**SELECTED EXCERPT**
Sunday, May 13, 2007

Pineapple Guava -- A Plant For All Seasons


I am a real fan of spring garden tours, sometimes traveling many miles to visit appealing gardens across Arizona. One plant missing in most of the gardens I have visited is Feijoa sellowiana, or Pineapple Guava. It is one of my garden favorites and with all its virtues I am surprised that it is not used more extensively in low desert gardens.

Pineapple Guava is an attractive, evergreen shrub with thick, leathery green leaves that are silvery underneath. It can take the shape of a small 15 ft by 15 ft tree, espaliered, pruned into a dense hedge or screen, or grown in a large pot. It is native to subtropical Southern Brazil, Paraguay, Uruguay and Northern Argentina but does amazingly well in the Phoenix area when planted in full sun, with just a bit of partial shade in the afternoon. My Pineapple Guava is located where the filtered shadow of a Palo Verde tree reaches it at the critical hour. It is cold hardy to 15˚F, and although young, my shrub sailed through the January freeze completely untouched.

Pineapple Guava is drought resistant once established, does not require much fertilizer and rarely has any pest or disease problems.

It flowers in late April or early May, with small blossoms that have bright red stamens and six white petals. The petals are somewhat sweet and make an interesting and attractive addition to salads. To produce fruit, Pineapple Guava requires 100-200 chilling hours below 45˚F, so don’t expect much fruit here. If you do want to try for fruit, you will need to buy cultivars selected for fruit production for this area, and those are not easily found. Pollination occurs with birds eating the petals, or by bees.

Also known as Acca sellowiana, Pineapple Guava is available at local nurseries, usually in five or 15-gallon containers. Some nurseries carry them already espaliered. I’ve talked with nursery people who say this plant is becoming more popular now that customers are learning that it really does do well here—come heat or cold.

**MATERIAL SUPPLIED**
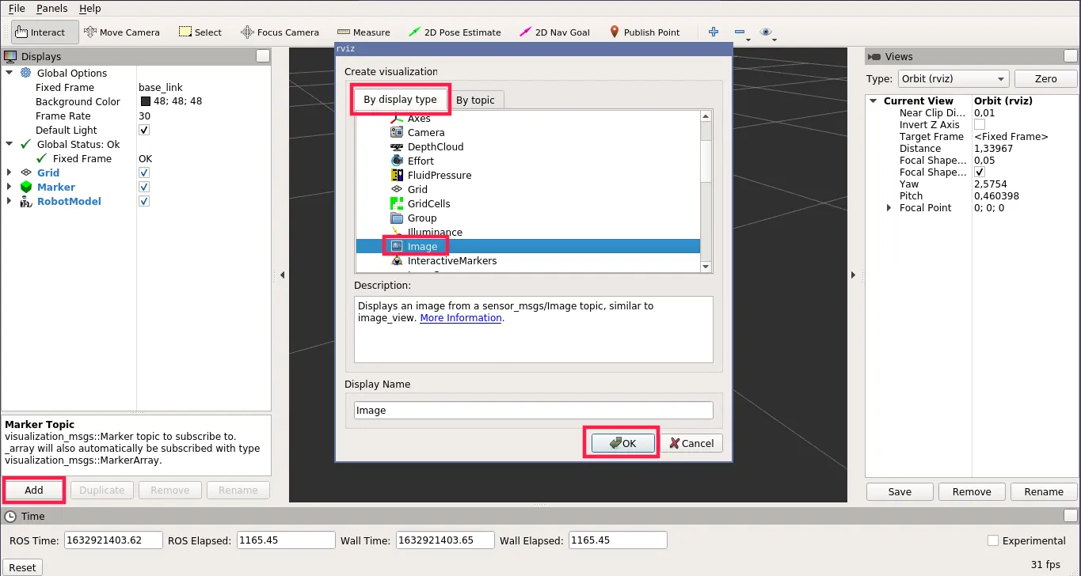
Task: Click the Background Color swatch
Action: click(x=144, y=101)
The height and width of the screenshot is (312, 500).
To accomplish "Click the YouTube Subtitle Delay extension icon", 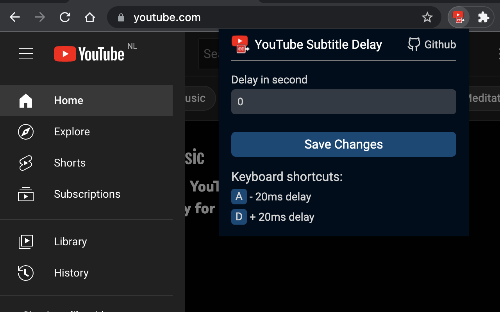I will (458, 17).
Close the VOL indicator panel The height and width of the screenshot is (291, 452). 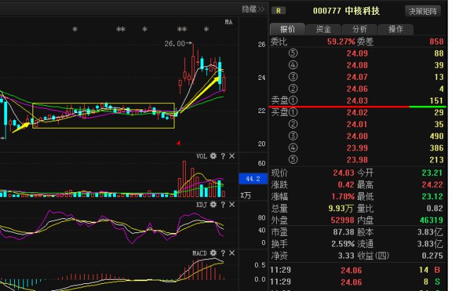[x=231, y=155]
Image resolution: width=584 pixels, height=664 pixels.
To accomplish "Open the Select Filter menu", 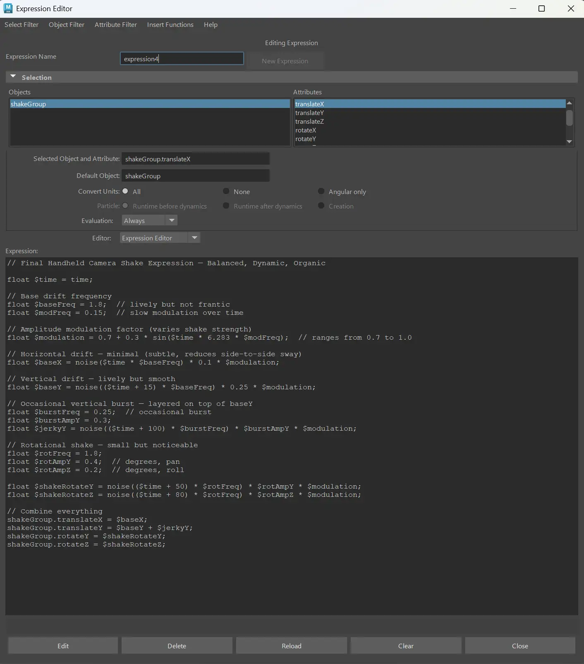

**THE PROBLEM**
Copy the Pineapple Guava post again, starting with "Sunday, May 13, 2007" and going on through "low desert gardens.", substituting "Feijoa" for "Pineapple Guava". Nothing in the records is needed for the work here.

**RESPONSE TO THE TASK**
Sunday, May 13, 2007

Feijoa -- A Plant For All Seasons


I am a real fan of spring garden tours, sometimes traveling many miles to visit appealing gardens across Arizona. One plant missing in most of the gardens I have visited is Feijoa sellowiana, or Feijoa. It is one of my garden favorites and with all its virtues I am surprised that it is not used more extensively in low desert gardens.